> _STORED DATA_:
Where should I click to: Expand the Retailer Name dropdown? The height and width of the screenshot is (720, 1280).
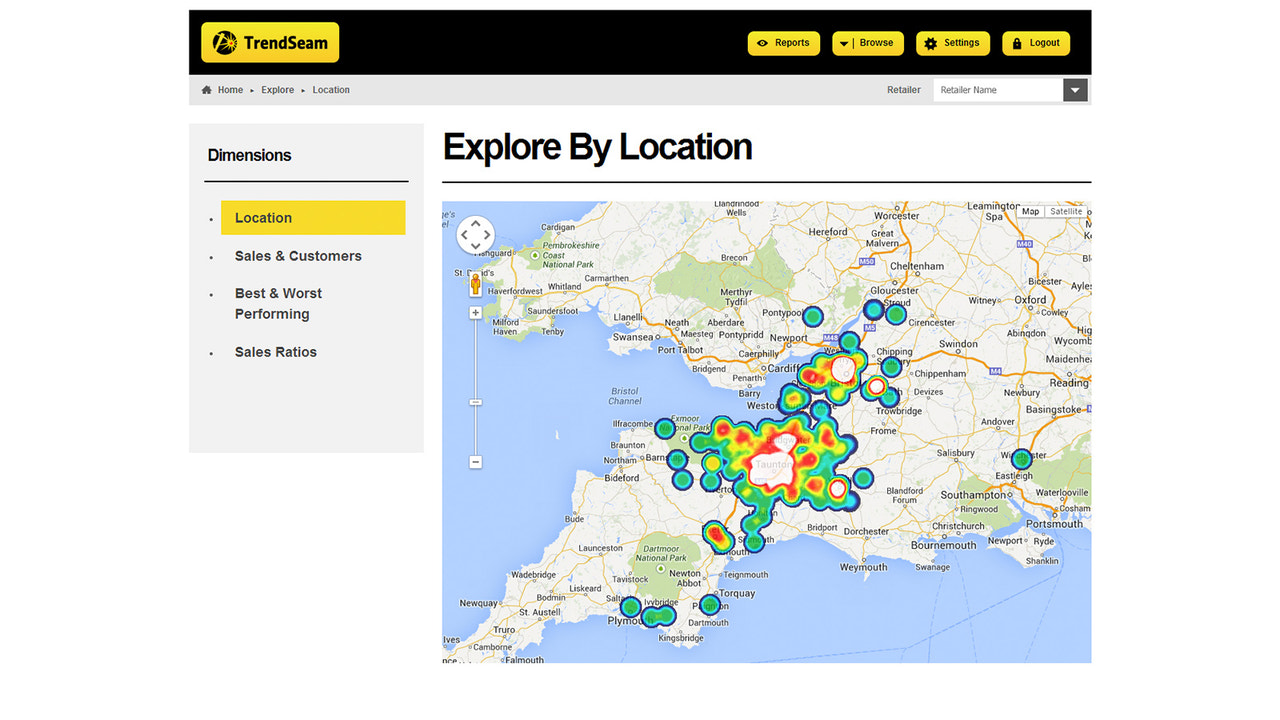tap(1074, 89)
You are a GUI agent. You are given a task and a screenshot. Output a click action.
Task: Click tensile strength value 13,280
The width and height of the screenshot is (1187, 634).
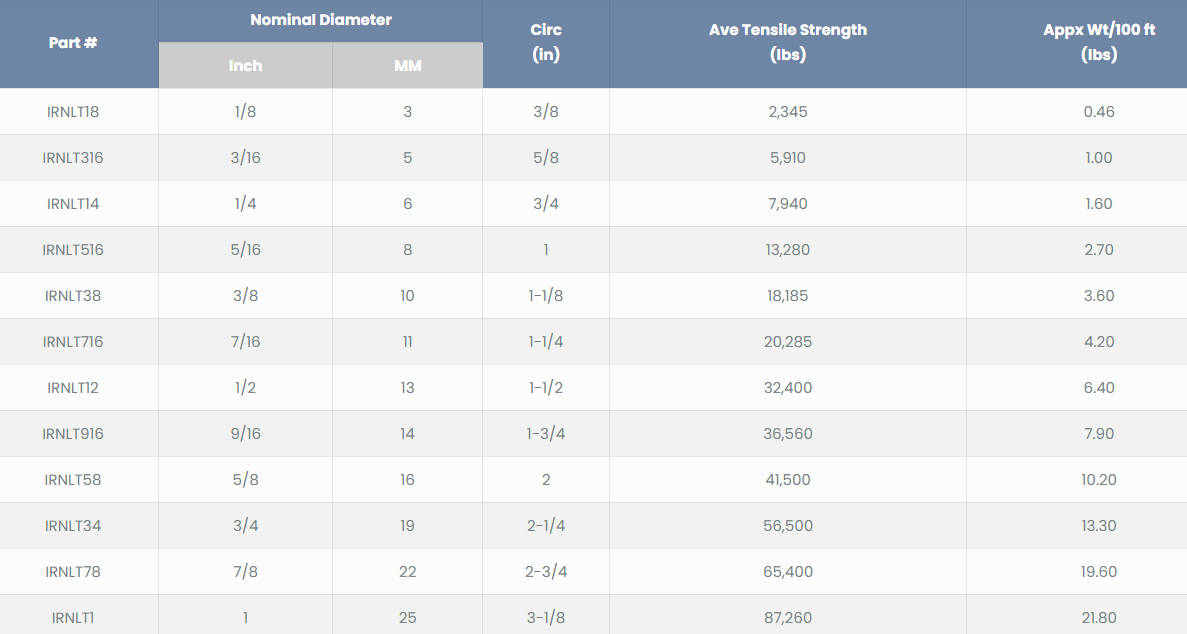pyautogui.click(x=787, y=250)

> _TASK TO CARRY OUT_: Once the line containing "Task: Click tensile strength value 13,280" is located, write out exactly that line and each one after it to the end of the records above, excluding pictures and nothing else.

> _EXPECTED ANSWER_:
Task: Click tensile strength value 13,280
The width and height of the screenshot is (1187, 634).
pyautogui.click(x=787, y=250)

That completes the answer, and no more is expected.